-- Opening Marker --
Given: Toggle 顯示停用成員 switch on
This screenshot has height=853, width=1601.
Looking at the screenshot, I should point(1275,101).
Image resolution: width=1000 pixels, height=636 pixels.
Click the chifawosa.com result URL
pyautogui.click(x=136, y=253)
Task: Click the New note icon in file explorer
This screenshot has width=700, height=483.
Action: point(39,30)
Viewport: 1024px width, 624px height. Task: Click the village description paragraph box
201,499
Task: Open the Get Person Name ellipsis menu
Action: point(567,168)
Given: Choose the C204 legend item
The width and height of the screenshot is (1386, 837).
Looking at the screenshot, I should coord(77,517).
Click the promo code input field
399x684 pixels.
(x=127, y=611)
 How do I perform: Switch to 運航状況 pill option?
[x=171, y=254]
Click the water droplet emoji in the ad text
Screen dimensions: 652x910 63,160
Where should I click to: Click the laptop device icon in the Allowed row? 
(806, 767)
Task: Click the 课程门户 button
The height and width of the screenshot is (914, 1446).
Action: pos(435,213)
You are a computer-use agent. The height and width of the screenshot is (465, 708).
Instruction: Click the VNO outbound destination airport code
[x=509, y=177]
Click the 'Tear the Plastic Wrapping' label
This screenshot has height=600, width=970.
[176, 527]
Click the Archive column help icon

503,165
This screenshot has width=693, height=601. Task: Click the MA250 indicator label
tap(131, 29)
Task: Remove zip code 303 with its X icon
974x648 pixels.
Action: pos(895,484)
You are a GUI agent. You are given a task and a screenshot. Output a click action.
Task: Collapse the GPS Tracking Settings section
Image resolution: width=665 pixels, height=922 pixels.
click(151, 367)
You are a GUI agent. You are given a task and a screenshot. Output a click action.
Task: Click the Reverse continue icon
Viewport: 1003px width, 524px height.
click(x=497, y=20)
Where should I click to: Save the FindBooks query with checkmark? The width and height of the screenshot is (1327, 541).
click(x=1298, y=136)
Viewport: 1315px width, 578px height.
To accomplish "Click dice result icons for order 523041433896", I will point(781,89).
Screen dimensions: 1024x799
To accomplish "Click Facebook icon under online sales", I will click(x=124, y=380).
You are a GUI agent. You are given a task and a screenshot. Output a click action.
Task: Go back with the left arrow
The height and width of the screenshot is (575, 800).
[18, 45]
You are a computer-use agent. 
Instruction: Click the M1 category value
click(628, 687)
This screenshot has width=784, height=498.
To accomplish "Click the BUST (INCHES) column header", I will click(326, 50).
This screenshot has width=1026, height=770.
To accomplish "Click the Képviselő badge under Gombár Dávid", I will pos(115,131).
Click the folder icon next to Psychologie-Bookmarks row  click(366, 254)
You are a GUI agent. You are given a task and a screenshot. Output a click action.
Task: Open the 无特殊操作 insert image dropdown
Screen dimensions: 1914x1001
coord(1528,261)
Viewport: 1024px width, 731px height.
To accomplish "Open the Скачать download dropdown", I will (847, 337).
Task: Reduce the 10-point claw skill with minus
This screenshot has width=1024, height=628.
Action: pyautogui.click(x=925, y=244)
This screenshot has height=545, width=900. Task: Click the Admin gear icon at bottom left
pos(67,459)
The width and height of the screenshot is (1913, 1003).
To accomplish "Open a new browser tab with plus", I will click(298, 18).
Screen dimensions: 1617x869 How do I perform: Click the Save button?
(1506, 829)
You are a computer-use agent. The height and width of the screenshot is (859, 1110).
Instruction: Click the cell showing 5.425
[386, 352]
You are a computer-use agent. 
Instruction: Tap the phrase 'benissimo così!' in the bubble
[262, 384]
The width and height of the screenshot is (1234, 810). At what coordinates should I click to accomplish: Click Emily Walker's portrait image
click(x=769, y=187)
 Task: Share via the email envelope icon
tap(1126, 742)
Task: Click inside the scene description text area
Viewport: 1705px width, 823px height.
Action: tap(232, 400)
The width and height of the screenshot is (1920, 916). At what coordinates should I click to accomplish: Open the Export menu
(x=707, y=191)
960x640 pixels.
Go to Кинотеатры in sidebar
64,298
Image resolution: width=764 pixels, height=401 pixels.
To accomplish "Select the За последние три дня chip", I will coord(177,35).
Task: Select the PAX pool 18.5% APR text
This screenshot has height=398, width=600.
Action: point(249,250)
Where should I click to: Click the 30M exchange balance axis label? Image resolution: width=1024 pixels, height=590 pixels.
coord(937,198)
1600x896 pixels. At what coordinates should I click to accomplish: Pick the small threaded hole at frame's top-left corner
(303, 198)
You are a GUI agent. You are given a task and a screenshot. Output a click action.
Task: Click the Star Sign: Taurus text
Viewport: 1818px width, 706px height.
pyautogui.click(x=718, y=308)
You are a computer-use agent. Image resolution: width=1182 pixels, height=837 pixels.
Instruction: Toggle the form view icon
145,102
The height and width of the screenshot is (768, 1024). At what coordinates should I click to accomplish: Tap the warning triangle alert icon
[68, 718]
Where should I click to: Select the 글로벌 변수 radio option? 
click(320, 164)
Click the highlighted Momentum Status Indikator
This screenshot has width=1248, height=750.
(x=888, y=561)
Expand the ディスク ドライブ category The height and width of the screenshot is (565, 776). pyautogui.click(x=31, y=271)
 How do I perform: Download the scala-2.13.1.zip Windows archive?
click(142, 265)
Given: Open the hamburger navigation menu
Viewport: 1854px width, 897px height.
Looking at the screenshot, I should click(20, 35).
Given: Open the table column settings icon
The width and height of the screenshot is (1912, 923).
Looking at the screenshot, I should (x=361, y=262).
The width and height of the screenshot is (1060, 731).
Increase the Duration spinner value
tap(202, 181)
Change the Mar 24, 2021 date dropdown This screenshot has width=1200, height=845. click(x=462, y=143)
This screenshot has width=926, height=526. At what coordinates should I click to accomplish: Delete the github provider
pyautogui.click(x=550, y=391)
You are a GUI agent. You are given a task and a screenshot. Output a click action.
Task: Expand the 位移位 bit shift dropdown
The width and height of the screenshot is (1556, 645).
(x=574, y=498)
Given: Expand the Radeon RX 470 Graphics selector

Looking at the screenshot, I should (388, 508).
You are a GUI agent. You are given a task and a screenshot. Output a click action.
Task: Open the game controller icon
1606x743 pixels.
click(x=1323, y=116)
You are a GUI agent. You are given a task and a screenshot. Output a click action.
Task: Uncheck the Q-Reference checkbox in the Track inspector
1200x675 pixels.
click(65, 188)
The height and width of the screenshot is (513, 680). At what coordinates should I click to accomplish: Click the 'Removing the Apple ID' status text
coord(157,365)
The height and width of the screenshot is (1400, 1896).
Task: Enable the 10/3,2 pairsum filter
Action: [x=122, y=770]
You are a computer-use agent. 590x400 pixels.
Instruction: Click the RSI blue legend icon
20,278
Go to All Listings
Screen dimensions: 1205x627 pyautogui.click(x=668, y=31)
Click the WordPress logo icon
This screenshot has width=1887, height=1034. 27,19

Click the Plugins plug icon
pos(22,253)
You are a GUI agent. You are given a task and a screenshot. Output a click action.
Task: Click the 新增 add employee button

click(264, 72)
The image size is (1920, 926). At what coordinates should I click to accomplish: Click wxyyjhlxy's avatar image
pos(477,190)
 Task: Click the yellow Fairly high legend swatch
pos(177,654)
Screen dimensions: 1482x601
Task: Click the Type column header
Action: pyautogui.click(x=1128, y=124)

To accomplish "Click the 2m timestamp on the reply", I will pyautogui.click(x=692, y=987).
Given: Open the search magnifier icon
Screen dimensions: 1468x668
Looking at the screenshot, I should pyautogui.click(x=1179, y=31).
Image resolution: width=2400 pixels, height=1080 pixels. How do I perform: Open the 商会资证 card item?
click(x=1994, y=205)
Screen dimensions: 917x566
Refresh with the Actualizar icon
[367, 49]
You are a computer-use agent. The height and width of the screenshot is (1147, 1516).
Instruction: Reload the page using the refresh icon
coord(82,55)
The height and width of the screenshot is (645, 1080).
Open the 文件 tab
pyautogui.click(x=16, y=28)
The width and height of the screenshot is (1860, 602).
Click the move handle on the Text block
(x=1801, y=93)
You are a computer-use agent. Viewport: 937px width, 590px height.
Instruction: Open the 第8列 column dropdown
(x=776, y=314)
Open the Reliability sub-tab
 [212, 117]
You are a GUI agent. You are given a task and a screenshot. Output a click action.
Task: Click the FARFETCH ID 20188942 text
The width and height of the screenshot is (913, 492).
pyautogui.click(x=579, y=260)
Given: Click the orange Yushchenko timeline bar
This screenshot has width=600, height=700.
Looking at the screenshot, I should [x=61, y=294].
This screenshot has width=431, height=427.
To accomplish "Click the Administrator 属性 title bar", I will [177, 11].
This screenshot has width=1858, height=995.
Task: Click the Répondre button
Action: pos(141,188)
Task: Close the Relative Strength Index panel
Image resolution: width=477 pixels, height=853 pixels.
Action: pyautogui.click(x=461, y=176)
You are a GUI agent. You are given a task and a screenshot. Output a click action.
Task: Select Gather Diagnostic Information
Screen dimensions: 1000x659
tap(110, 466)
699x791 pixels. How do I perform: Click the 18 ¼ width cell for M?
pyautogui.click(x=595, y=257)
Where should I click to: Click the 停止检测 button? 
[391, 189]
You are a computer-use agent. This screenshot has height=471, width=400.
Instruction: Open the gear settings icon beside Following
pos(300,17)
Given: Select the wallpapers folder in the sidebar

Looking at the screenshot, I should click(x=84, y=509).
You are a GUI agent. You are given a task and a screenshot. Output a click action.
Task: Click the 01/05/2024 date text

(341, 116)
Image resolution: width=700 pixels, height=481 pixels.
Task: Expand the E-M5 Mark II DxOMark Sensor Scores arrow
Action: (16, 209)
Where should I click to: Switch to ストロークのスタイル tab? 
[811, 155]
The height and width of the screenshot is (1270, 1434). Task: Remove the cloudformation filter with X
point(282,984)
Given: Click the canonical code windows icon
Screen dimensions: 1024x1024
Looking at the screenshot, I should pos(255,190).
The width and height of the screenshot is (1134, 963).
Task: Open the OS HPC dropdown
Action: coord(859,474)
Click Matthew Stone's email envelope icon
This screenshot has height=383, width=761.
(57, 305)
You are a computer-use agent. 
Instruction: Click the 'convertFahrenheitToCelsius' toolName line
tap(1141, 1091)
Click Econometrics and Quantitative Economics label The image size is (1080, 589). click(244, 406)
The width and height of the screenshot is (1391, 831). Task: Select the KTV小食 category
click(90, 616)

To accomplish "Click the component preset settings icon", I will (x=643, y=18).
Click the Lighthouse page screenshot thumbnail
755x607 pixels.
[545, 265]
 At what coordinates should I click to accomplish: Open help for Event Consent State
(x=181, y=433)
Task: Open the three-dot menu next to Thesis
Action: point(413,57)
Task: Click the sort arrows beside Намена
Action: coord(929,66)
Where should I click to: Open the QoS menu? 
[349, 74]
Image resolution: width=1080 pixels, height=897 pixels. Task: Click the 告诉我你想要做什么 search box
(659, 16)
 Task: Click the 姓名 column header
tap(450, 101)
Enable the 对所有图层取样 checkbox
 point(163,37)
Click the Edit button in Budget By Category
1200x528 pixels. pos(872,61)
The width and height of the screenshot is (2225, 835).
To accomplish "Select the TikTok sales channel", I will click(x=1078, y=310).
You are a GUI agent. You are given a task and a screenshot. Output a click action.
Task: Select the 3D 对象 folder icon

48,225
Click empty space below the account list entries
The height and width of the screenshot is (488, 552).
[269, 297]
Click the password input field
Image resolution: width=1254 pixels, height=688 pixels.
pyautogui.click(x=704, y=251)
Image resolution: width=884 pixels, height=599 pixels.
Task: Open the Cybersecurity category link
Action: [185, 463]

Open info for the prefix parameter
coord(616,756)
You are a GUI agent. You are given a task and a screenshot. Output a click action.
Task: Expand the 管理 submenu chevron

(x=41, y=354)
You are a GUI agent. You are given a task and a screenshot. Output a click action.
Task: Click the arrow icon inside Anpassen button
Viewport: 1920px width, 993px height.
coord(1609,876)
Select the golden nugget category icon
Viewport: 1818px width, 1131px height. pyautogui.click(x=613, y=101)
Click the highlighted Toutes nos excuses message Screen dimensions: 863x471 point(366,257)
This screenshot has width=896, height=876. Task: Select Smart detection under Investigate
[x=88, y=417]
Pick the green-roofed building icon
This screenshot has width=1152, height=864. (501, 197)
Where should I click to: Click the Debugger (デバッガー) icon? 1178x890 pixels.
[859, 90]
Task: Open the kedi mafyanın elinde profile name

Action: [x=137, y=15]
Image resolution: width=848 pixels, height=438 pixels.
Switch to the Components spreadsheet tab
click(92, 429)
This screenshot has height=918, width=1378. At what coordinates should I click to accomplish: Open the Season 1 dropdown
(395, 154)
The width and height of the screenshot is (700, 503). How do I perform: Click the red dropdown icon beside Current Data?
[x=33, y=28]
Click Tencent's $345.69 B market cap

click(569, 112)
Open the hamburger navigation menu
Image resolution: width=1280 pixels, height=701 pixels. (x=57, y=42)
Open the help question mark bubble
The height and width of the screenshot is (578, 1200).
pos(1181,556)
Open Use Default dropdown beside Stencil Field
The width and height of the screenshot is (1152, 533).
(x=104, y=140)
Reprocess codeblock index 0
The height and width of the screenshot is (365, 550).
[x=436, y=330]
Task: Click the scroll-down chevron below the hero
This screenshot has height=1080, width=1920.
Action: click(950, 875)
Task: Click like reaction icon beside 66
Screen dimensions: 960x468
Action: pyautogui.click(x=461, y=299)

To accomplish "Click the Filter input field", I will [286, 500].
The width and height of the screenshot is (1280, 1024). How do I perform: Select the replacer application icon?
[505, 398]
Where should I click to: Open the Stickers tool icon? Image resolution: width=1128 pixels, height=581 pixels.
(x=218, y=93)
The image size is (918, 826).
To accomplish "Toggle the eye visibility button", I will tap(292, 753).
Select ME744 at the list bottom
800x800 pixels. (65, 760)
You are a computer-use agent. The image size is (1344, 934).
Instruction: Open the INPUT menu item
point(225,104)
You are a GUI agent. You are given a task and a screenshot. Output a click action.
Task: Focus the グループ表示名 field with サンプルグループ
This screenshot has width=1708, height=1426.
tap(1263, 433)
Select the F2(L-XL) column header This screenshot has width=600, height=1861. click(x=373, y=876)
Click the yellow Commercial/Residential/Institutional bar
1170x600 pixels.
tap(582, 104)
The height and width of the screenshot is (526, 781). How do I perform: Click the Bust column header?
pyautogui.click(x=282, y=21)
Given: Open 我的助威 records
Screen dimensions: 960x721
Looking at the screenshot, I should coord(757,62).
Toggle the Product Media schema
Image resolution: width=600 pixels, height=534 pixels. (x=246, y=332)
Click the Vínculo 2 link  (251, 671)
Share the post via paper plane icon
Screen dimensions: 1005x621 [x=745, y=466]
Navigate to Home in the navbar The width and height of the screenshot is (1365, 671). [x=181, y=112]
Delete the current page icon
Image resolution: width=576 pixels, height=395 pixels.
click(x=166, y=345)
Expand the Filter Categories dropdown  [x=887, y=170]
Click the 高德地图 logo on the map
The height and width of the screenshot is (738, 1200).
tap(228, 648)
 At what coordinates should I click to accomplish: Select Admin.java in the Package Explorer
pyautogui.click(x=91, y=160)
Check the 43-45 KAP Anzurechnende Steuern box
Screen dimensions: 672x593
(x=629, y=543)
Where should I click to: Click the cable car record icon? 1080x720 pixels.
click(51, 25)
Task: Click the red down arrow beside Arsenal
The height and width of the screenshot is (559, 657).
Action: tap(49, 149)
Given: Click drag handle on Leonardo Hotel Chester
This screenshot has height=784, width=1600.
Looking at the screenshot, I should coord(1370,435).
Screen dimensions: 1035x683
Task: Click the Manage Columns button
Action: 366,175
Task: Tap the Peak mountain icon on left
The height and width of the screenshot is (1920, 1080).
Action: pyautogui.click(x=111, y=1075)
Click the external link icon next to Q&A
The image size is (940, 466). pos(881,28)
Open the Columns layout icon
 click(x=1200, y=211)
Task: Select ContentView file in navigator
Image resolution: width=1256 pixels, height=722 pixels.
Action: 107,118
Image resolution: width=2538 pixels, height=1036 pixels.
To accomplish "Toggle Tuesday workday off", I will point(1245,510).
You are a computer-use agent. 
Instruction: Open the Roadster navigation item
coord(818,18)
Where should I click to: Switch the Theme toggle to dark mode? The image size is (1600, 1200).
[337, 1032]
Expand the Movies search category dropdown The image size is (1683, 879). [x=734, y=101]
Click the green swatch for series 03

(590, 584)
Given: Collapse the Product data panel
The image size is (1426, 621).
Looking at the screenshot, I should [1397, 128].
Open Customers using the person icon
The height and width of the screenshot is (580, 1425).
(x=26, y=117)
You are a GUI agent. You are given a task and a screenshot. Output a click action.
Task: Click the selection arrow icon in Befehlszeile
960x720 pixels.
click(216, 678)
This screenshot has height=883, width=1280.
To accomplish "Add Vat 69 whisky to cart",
-- Closing Marker --
• Problem description:
Please list every line of the records that contains "computer".

• Solution for this problem:
You are a computer-use agent. The height and width of the screenshot is (465, 708).
You are a computer-use agent. 
You are a computer-use agent. The height and width of the screenshot is (859, 1110).
You are a computer-use agent. 
You are a computer-use agent. Image resolution: width=1182 pixels, height=837 pixels.
You are a computer-use agent. 590x400 pixels.
You are a computer-use agent. The height and width of the screenshot is (1147, 1516).
You are a computer-use agent. Viewport: 937px width, 590px height.
You are a computer-use agent. This screenshot has height=471, width=400.
You are a computer-use agent. 
You are a computer-use agent. The image size is (1344, 934).
You are a computer-use agent. 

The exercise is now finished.